What is the reward? Most of what's really important, I think, is knowing every day that one's work has helped others and made a difference in their lives. And there is a reward in being a member of a profession that is respected and admired by one's fellow citizens. Finally, the profession does provide a comfortable income, an enviable standard of living, an economic position in the top five percent or so of income earners in the US. That matters in an economic culture that typically rewards hard work with financial success, especially when you consider that most young physicians accumulate substantial educational debt from college and medical school.

If you spend a little time crunching the numbers, you see that physicians' incomes, in inflation-adjusted dollars, have been on a slow but steady decline over the last generation. That doesn't mean we really have anything to complain about, as we are still doing just fine, but the trend is worrisome. And, coupled with that, many physicians perceive a variety of other currents that make the practice of medicine less appealing. There is far more government regulation. There are far more outside entities telling us how to practice medicine and interfering with medical decisions that really should be made within the physician-patient relationship, based on the medical information provided by the doctor coupled with the patient's personal values. And we have an absurdly flawed system for addressing harms that come to patients as the result of medical error. I will write more about that in the future, but the system we have of litigating medical negligence claims does a terrible job of fairly compensating patients who are deserving and is poisonous to the doctor-patient relationship.

Surveys of physicians conducted in recent years reveal that more and more of us, severely frustrated by these trends, actively discourage our children from seriously considering following in our footsteps. So, if we want to make sure the medical profession continues to attract the best and the brightest of our nation's youth, we have our work cut out for us.
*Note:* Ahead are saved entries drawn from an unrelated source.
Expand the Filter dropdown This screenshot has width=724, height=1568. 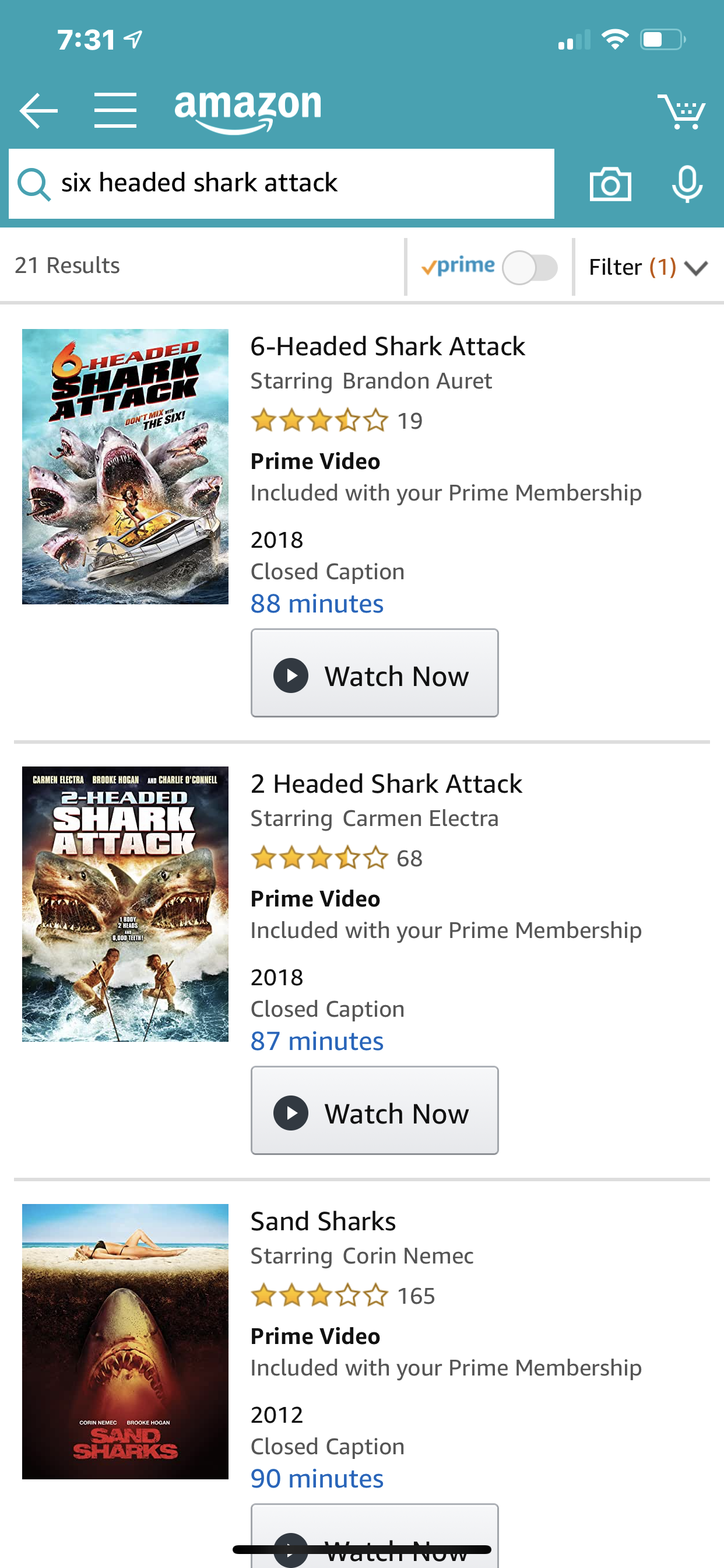[647, 267]
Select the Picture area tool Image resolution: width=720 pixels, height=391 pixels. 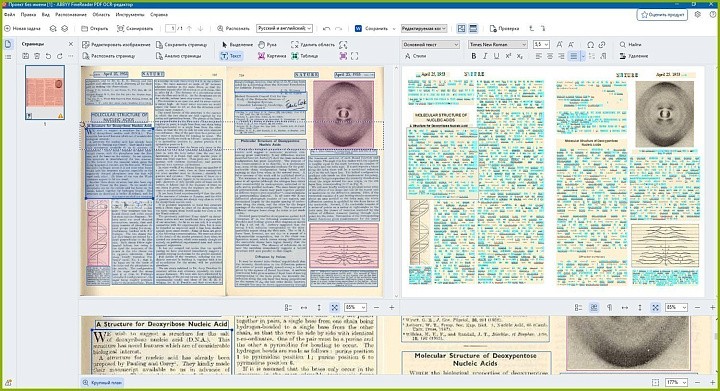tap(272, 56)
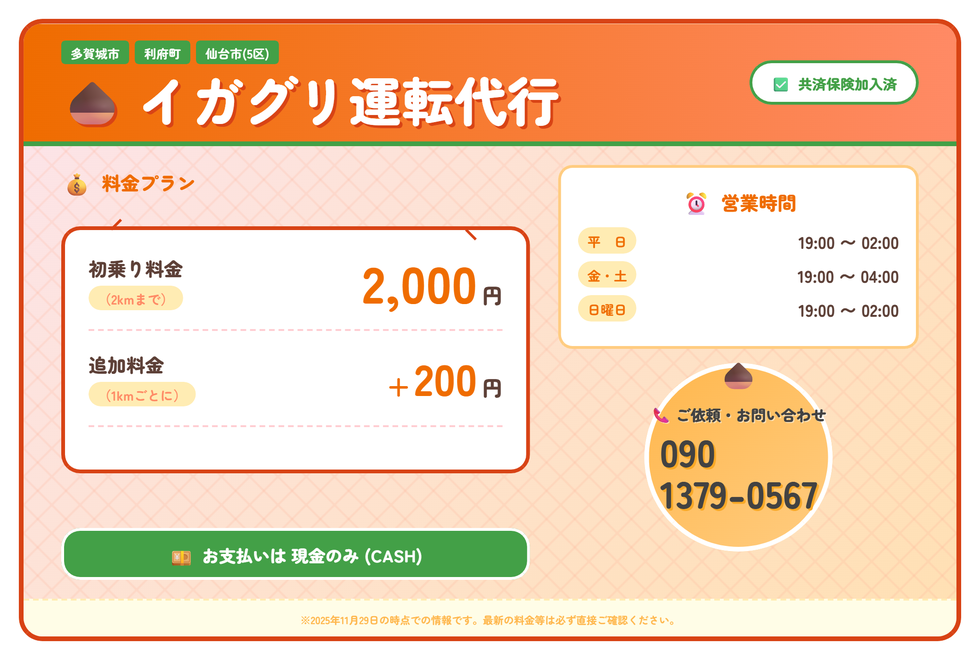Select the 仙台市(5区) area tag

236,53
My own career in emergency medicine, after medical school and residency training, began in 1985. In those early years I had the privilege of working with a colleague named Ken, a warm and jovial Irishman, who taught me much about emergency medicine - and about life. Ken and I shared many of the same concerns about the future of the medical profession. If you had listened to some of our numerous conversations on the subject, you would have predicted that we would be among those who would steer our own children away from medicine.

Last night I attended a social event for registrants here at ACEP Scientific Assembly. Soon after my wife and I took our seats at one of the tables, the remaining seats were filled by a group of young doctors who are in training in the emergency medicine residency program at Wright State University in Dayton, Ohio. Not long into the conversation, I learned that one of them was Ken's daughter Brooke. You can imagine how delighted I was to meet her, after hearing so much about her from her dad when she was a little girl - and to realize that Ken had, after all, not steered her away from our profession.
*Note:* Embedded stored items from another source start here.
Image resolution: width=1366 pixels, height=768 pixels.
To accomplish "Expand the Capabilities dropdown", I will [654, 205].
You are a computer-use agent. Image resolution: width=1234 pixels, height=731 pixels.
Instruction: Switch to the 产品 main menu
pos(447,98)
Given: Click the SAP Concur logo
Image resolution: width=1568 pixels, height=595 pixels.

My younger daughter is a freshman in college, and she aspires to enter the medical profession. She has the intellect and the drive to accomplish that goal. Equally important, she has the warm and caring personality her patients will need, because she wants to be an oncologist. And she has my full support and encouragement, because I know she is exactly the kind of person our nation needs to be choosing medicine over all the other things she could do with her life.

As a nation, we are struggling to make difficult decisions about reforming our health care system. We should be focused on what is best for patients. We must also keep in mind that the doctors trying to help those patients need health care reform to make their work easier rather than harder. At the same time, it will help if legislators, regulators, and policymakers understand that an inexorable trend of expecting doctors to work harder for less money, year after year, is undermining the cause.

1 comment:

  1. More recently I was delighted to discover that a first-year internal medicine resident at my hospital is the daughter of an old friend and colleague from earlier in my career. Another promising sign!